Marinette's superheroine form, Ladybug, has been commended. Elle Collins of ComicsAlliance said the way "Marinette transforms into Ladybug in a series of twirls and poses" resembles how "Sailor Moon and other magical girls always do". She felt that Marinette having "the guidance of some kind of talking ladybug creature" completes "another Magical Girl trope". Los Angeles Times writer Robert Lloyd commented that Marinette is a "smart girl" and characterized her superheroine form as "a costumed crusader". Michele Kirichanskaya stated that while Marinette initially "appears to be just an ordinary girl", with the help of "a pair of magical earrings" she "can transform into the Miraculous Ladybug, one of Paris's greatest superheroes". She described Marinette as "a bright, talented, creative young woman, trying to balance her daily life with all the responsibilities that entail being France's greatest superheroine". Kirichanskaya characterized Ladybug as "an incredible hero" that is "fluid and confident in battle". She felt that "Marinette embodies the most" of both her ordinary and superheroine lives "in a beautiful force of a character". Laura Aasland of Culture Honey praised that, while Ladybug keeps "groaning at Cat Noir's puns", Marinette has feelings for Adrien.
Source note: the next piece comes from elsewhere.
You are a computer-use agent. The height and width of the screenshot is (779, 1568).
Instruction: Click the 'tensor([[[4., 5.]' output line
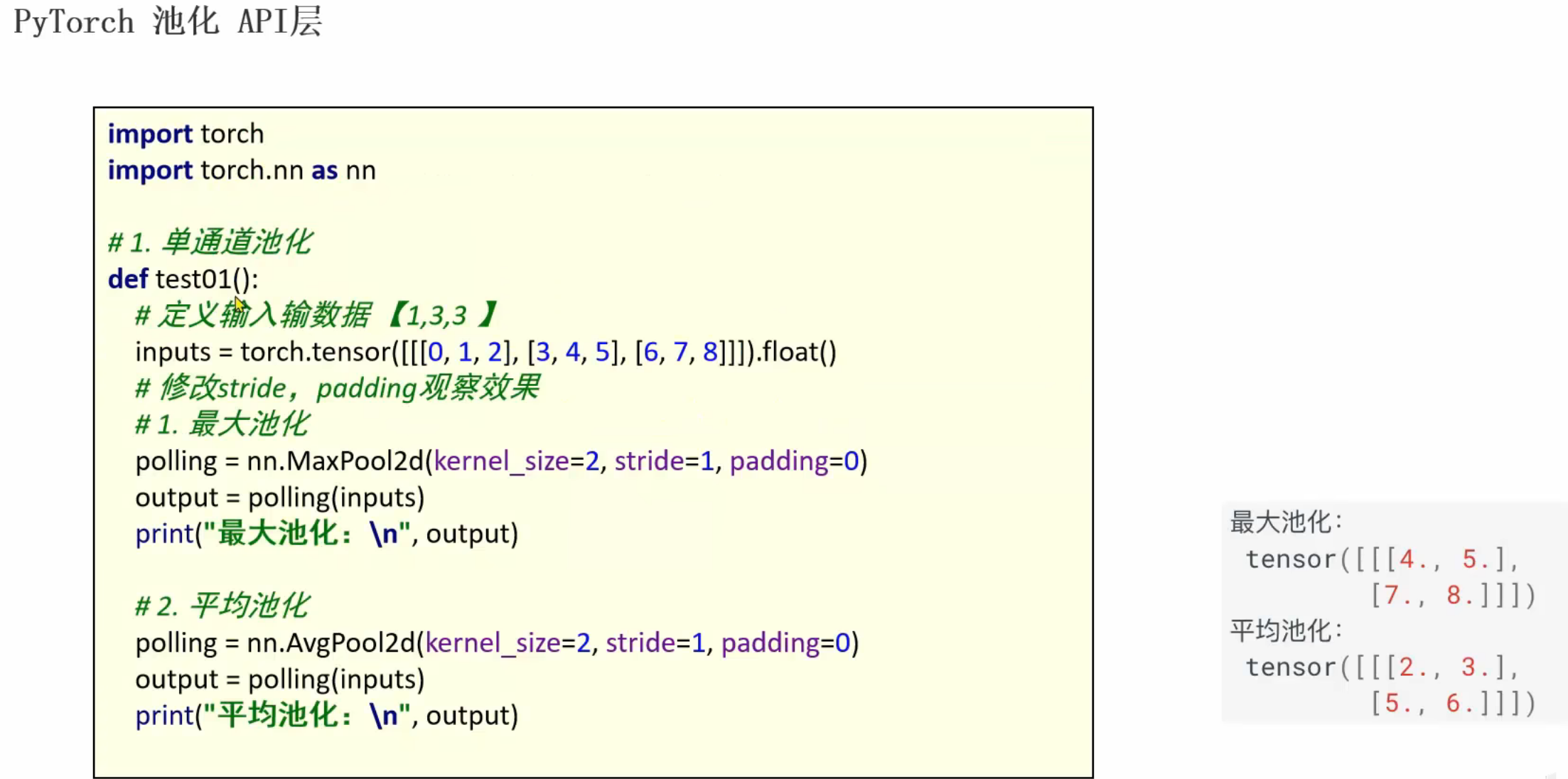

Ella Anders of BSCkids said that while "from a glance [Marinette] appears to be a typical high-school teen", she is "a champion of right" in reality. Epicstreams Caitlin Donovan described Marinette as "an adorable lead who is genuinely awkward as a civilian" yet "confident as a superhero", feeling this "makes for an interesting contrast". Best Movie writer Irene Rosignoli commended Marinette's ability to transform from her shy civilian self into a courageous, confident, and resolute superheroine, viewing it as a constructive message for girls throughout the world. Ladybug was characterized as an amazing superheroine that can immediately impress the young viewers, and she was deemed capable, brave, and girls' favorite superhero.

=== Popularity and merchandise ===
Bandai's brand management vice president, Kenji Washida, described Marinette as "a quirky but lovable girl growing up, going to school and having first crushes", stating that she is a character "girls can relate to"; he said Marinette's superheroine alter ego is "someone they want to be". Washida viewed "the concept of a young girl as a superhero" as "a game-changer in both toys and entertainment". Guess's chief creative officer and chairman, Paul Marciano, praised Marinette's secret identity and her relationship with Adrien. The licensing director of Gemma International, Tim Rudd-Clarke, characterized Ladybug as "a strong and empowered female superhero" that "fills a huge gap in the market that has been vacant for quite some time". The PGS Entertainment staff described Marinette as a female "lead superhero" that "instills positive values". A life-size wax statue depicting Ladybug has been showcased at the Musée Grévin. A Snapchat filter inspired by her has been created. Ladybug has been portrayed on buses. Indoor playgrounds based on Ladybug and Cat Noir have been built. Meet-and-greets containing Ladybug have been arranged, including at a theme park. She has served as inspiration for a Christmas event, and for face painting. Cosplays of her have been made.

Several pieces of merchandise inspired by Marinette's civilian and superheroine identities have been created, including action figures, clothing items, accessories, masks, and stickers. Happy Meals based on Marinette have been launched by McDonald's. Figurines portraying Ladybug have been developed by Funko, and by Burger King. Toys based on her have been produced, such as Kinder Surprise toys, and a toy telephone. Danone products inspired by Ladybug have been launched. A game based on Ladybug and other Miraculous characters has been released. Beach-related items depicting Ladybug have been produced, and school-related items portraying her have also been invented. Sweets inspired by her have been created, such as Pez candy dispensers. Other products based on her, including bedclothes, have also been developed.